Percent of defects found

Requirements/Design/Architecture

1.2

7%

Coding/Unit testing

4.9

4.9%

Integration

9.5

28%

Beta testing

12.1

13%

Post-product release

15.3

10%

Keeping a design current and available is imperative. Similar to comments and just as important, the design documents a program. When new resources are added to a project, such as a quality assurance engineer or additional developer, the design provides critical information. This helps someone without prior knowledge of the software system to navigate the intricacies of a product. As mentioned already, the design phase is iterative. Design documents should be updated to consistently mirror changes to the implementation. Stale design documents are more detrimental than no design documents because stale design documents represent disinformation. Finally, design documents should remain available even after product development is completed. For this reason, checking versioned design documents into source control is strongly encouraged. You should have a version of the design document checked into source control for every public version of the product. That preserves them while maintaining appropriate versioning. Unfortunately, most companies I have consulted with have outdated or entirely misplaced design documents. In the Hitchhiker’s Guide to the Galaxy, Douglas Adams wrote, "It was on display in the bottom of a locked filing cabinet stuck in a disused lavatory with a sign on the door saying ‘Beware of the Leopard.’" Make sure your design documents are not in that filing cabinet.

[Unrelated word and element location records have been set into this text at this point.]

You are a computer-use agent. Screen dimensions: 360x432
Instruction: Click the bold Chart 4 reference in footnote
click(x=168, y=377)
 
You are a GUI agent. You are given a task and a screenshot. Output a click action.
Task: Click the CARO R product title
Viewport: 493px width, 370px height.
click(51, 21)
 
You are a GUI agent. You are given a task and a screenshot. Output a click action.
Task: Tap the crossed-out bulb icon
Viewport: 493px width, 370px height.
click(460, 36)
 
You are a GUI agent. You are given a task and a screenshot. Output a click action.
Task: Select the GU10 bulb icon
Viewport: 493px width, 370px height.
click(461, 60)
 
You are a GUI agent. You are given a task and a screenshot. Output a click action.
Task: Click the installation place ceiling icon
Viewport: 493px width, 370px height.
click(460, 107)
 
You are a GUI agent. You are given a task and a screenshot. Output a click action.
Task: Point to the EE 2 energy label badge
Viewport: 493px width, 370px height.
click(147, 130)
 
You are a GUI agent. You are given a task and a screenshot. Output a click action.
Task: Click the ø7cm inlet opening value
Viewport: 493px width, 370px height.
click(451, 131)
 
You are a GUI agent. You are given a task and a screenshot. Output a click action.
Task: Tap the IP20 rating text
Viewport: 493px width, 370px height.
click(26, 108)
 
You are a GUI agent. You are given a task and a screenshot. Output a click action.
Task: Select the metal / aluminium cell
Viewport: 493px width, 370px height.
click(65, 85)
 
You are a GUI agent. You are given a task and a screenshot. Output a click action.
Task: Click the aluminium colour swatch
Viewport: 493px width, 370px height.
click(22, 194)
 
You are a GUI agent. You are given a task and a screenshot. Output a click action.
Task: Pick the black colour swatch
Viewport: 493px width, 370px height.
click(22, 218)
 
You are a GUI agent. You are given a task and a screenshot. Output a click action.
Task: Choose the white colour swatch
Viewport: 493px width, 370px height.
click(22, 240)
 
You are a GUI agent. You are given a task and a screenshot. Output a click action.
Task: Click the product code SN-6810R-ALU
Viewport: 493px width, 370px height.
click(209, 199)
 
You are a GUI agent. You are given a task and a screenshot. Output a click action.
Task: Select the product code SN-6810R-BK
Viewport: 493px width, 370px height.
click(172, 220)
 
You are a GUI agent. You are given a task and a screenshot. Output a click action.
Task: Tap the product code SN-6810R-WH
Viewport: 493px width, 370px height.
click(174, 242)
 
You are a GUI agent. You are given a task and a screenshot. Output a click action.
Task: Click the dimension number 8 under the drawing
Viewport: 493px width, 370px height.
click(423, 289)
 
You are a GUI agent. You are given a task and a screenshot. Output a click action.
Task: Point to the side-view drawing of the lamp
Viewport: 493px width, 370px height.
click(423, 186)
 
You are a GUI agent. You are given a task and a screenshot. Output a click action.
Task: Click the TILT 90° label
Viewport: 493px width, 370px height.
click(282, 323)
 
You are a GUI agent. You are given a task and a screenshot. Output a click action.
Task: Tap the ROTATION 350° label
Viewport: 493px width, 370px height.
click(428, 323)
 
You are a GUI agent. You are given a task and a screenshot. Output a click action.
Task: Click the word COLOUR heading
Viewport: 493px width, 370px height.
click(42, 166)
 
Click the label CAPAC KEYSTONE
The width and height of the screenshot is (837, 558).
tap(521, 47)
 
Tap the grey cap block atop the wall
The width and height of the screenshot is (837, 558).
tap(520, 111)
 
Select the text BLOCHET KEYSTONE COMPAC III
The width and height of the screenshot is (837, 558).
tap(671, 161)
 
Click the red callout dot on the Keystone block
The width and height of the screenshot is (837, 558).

Modeling the solution is part of the design phase and integral to documenting the software system. It should be done in a known syntax, such as Unified Modeling Language (UML). UML is the de facto standard for software modeling. UML is a general purpose modeling syntax and was created from the combined effort of the three amigos: Grady Booch, James Rumbaugh, and Ivar Jacobson. These three are the pillars of object-oriented programming and originally had competing syntaxes for domain modeling. All three now work for IBM at Rational Software. For domain-specific modeling, Domain-Specific Modeling (DSM) is an alternative to UML. Either approach provides a representation of the software application or system that can then be implemented.